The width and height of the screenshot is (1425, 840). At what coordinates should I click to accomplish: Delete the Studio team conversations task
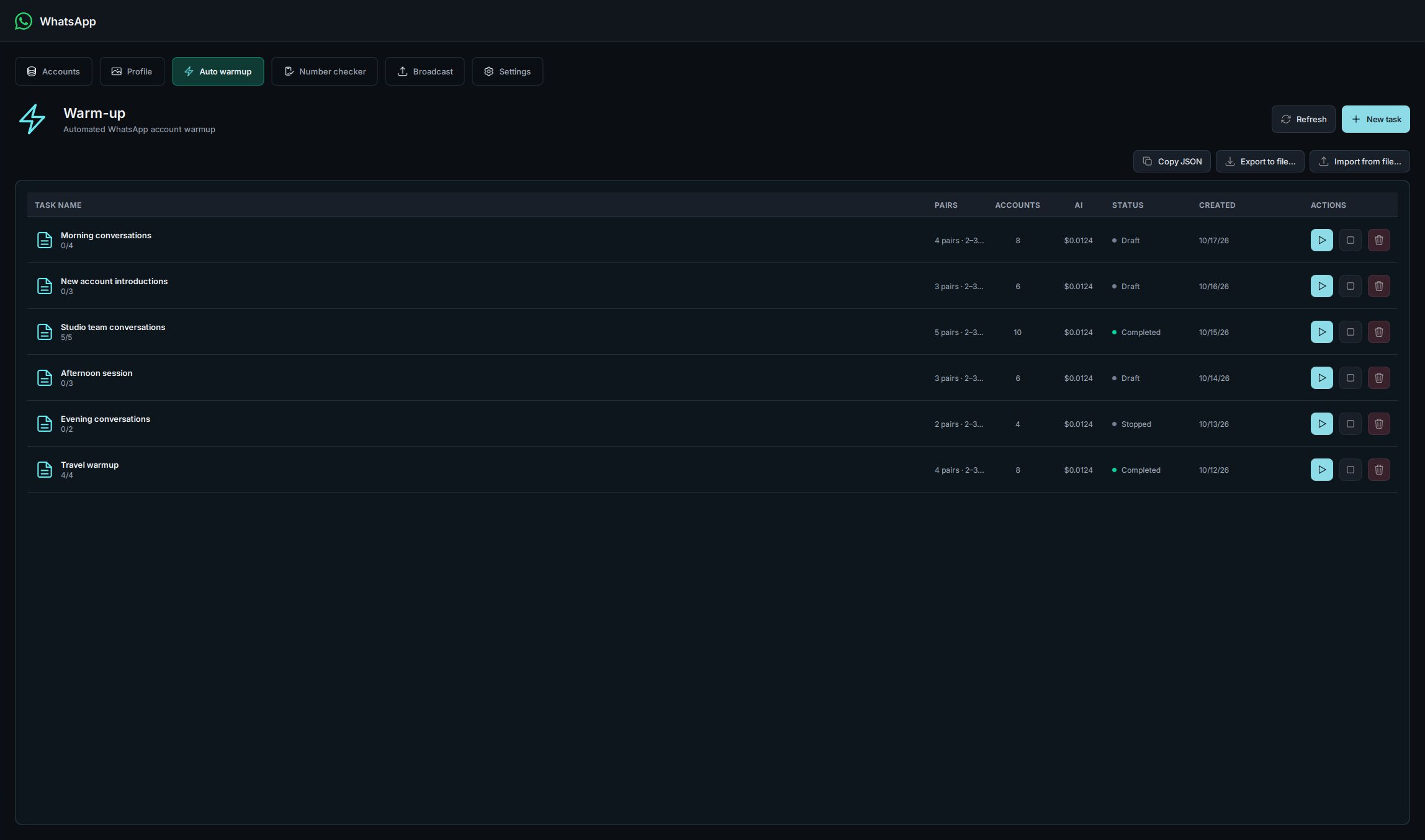1378,332
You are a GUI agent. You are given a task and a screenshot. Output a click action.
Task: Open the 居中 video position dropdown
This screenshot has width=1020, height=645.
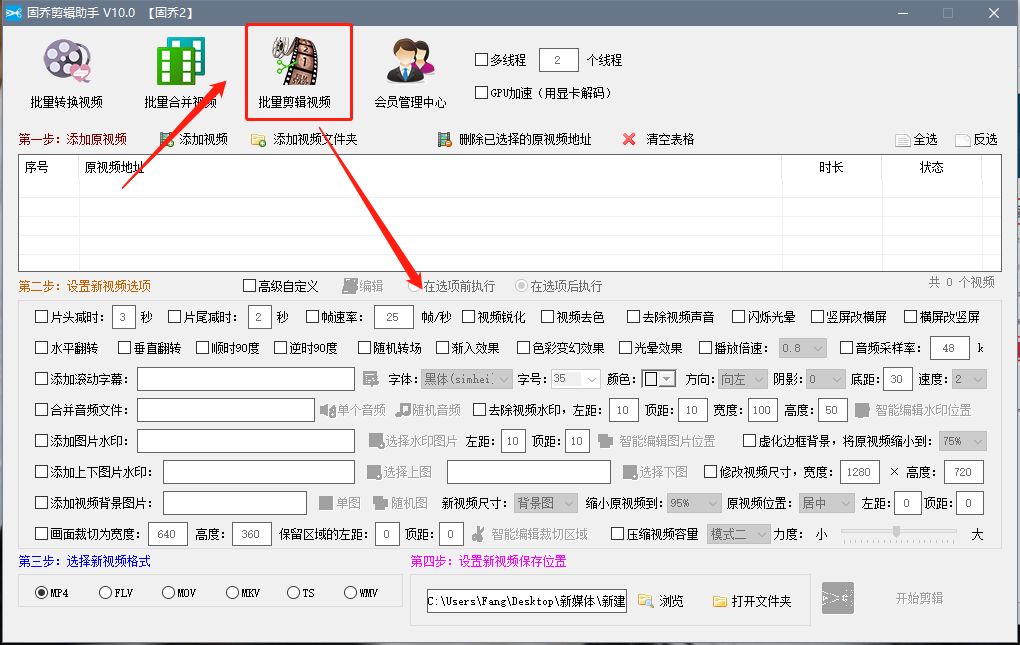[x=828, y=502]
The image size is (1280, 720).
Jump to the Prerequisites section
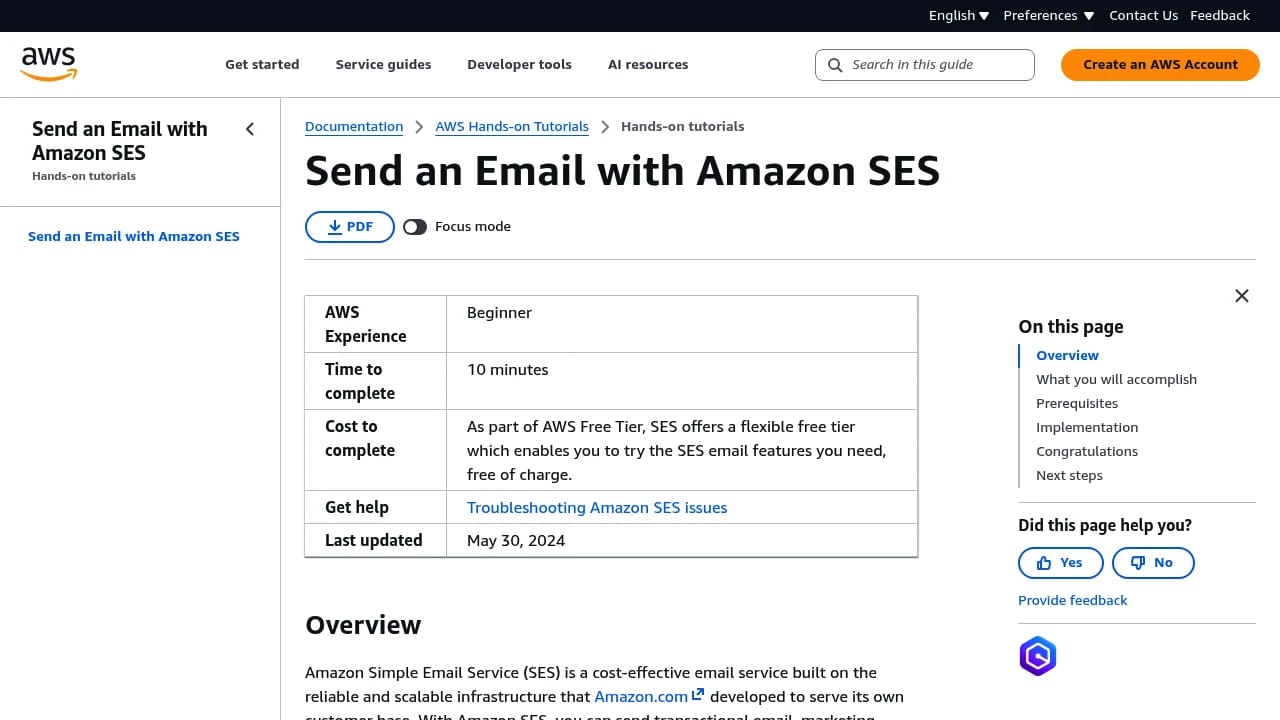[x=1077, y=403]
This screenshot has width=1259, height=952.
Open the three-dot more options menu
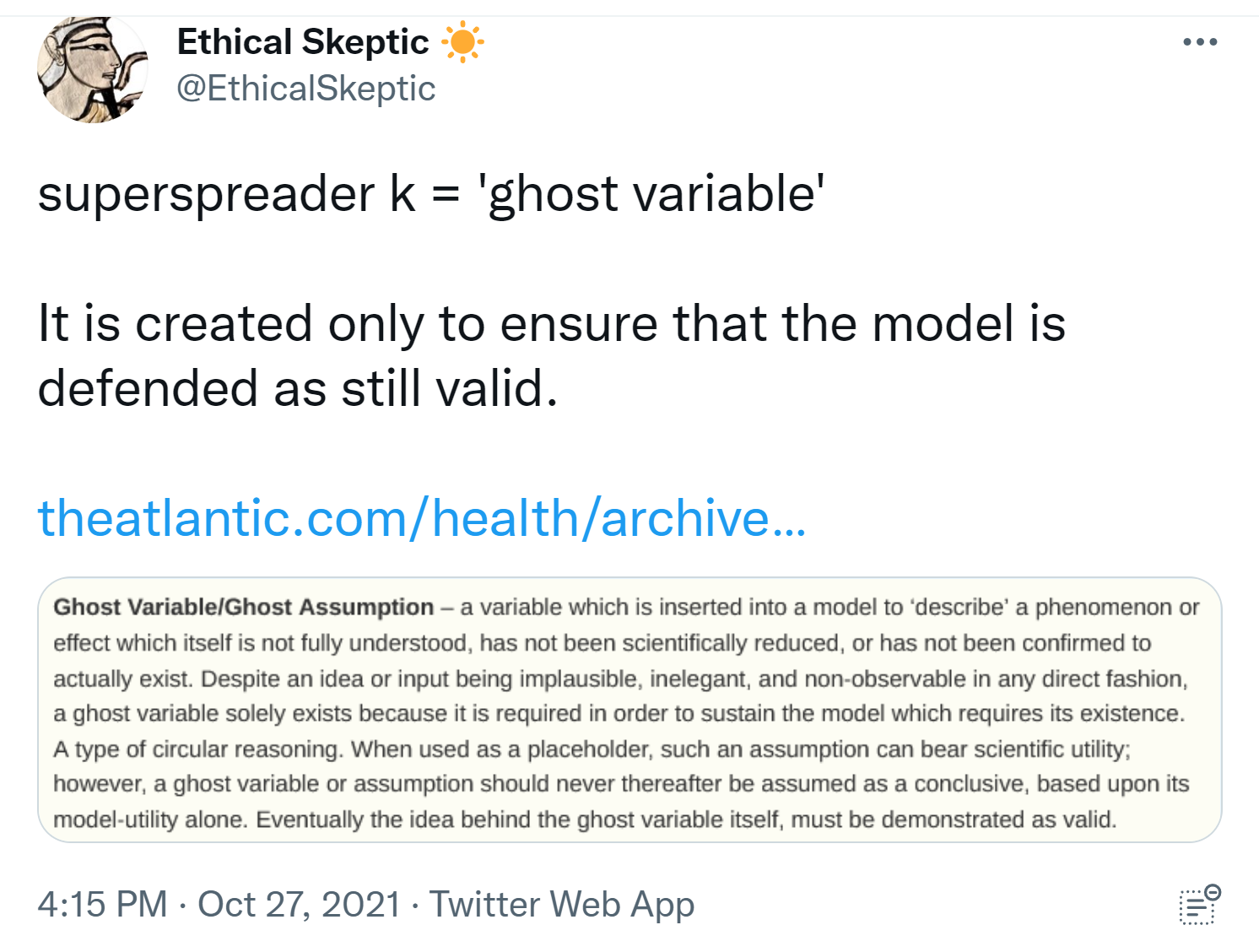point(1199,41)
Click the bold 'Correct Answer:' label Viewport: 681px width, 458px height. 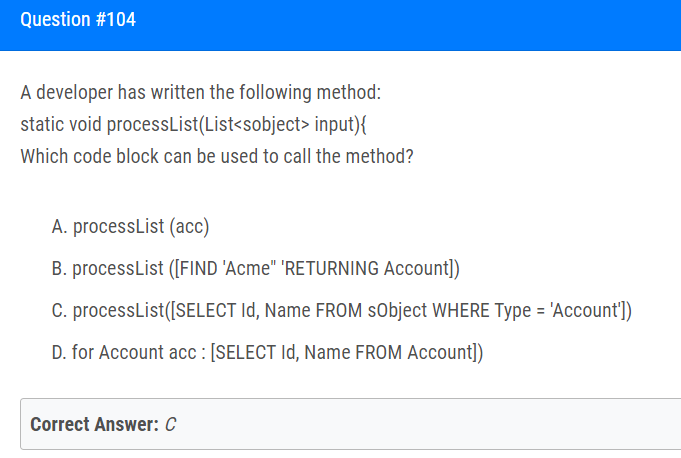tap(95, 424)
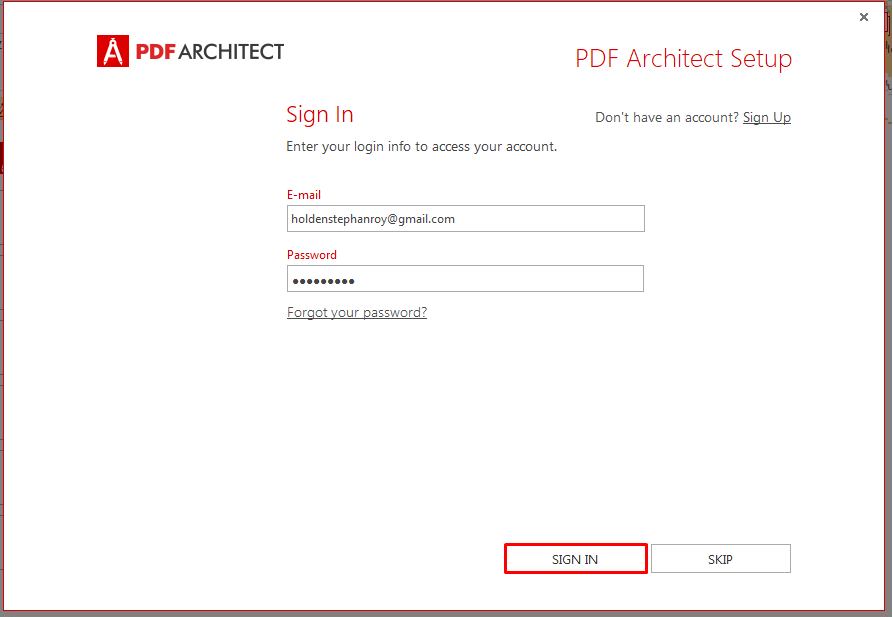Click empty area right of the email address
The image size is (893, 617).
tap(550, 219)
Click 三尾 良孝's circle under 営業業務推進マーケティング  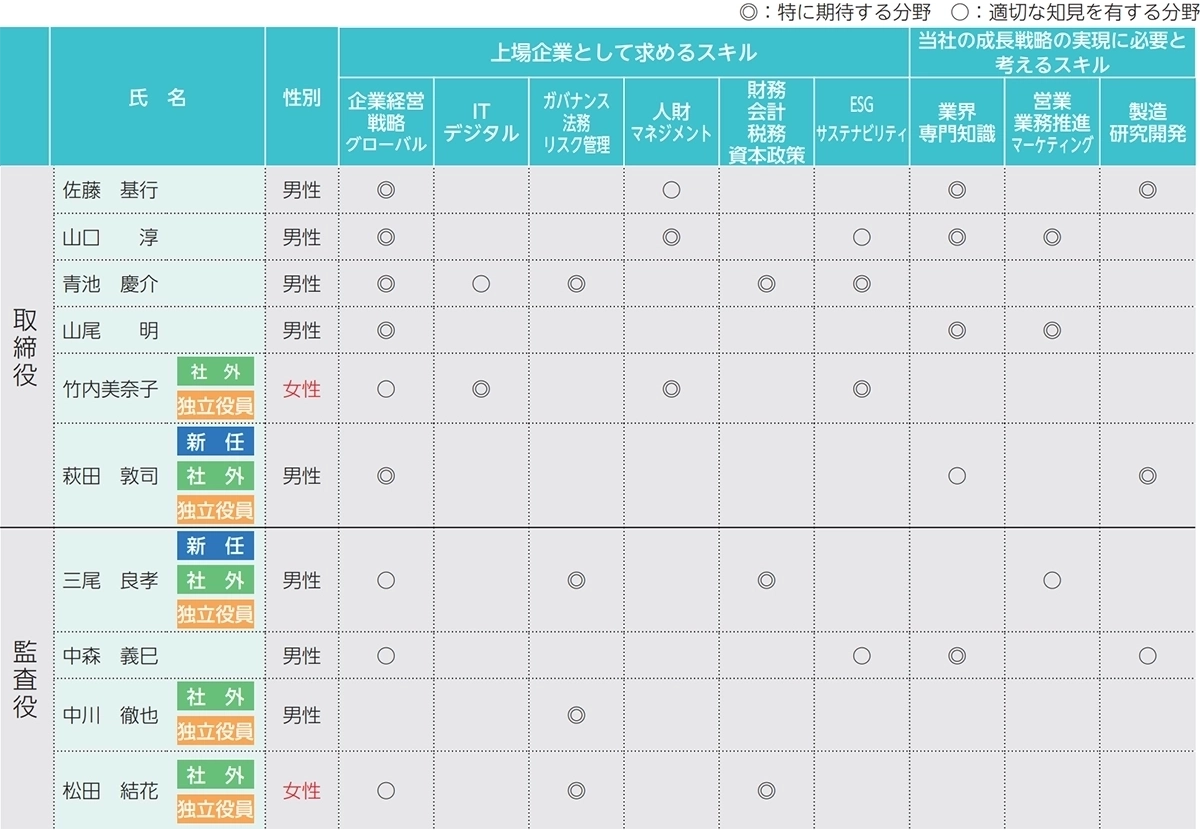(1051, 580)
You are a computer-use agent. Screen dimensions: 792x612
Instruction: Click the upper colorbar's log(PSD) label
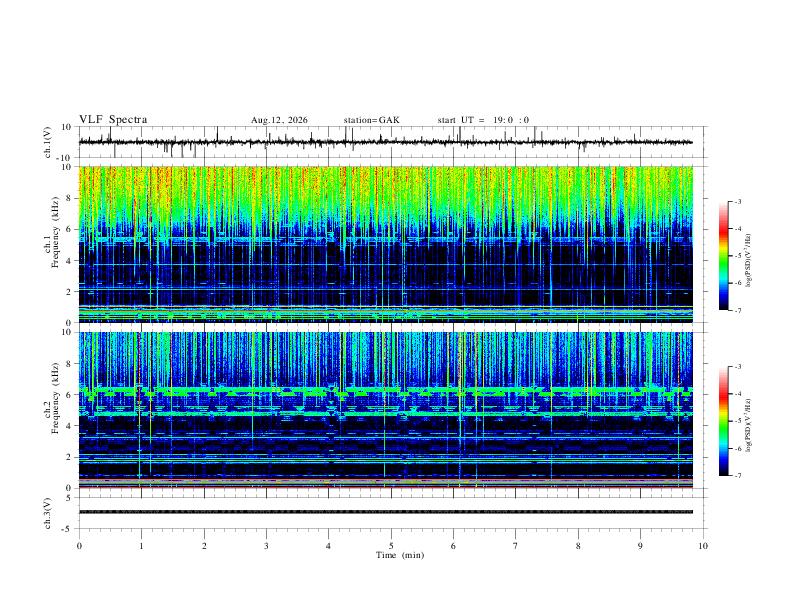(749, 261)
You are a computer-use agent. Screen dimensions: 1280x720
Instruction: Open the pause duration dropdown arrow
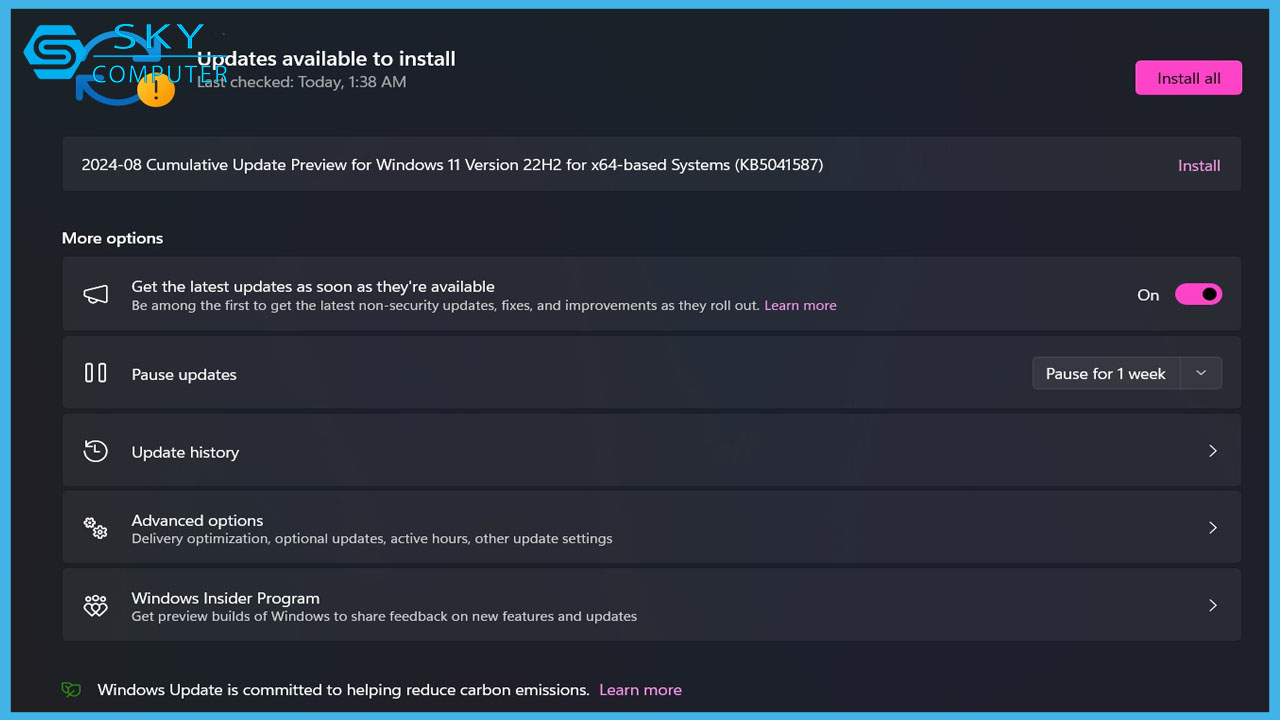[x=1201, y=373]
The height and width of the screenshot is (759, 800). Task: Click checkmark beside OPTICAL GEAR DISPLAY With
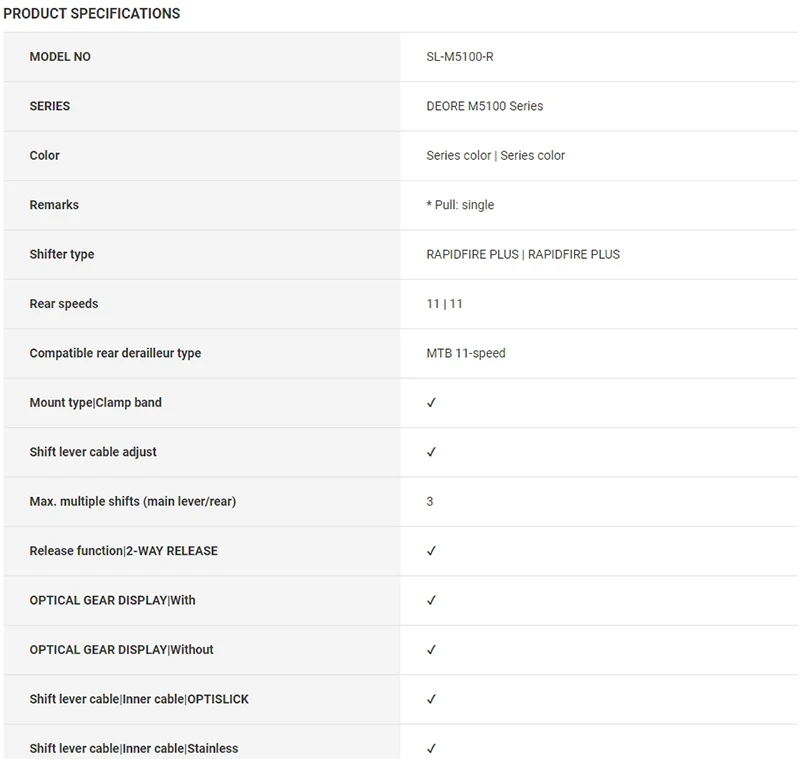pyautogui.click(x=431, y=600)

■ ■ ■ ■ ■ ■ ■

■ **Your objective**
Reproduce the data verbatim from its first line through the line containing "point(1199,41)", including both ends, and leave the pictures out.

■ **Response to the task**
The width and height of the screenshot is (1425, 840). At what coordinates should I click to accomplish: Delete the Studio team conversations task
1378,332
You are a GUI agent. You are given a task and a screenshot. Output a click action.
Task: Open the 居中 video position dropdown
This screenshot has width=1020, height=645.
[x=828, y=502]
The image size is (1280, 720).
Jump to the Prerequisites section
[x=1077, y=403]
This screenshot has width=1259, height=952.
Open the three-dot more options menu
point(1199,41)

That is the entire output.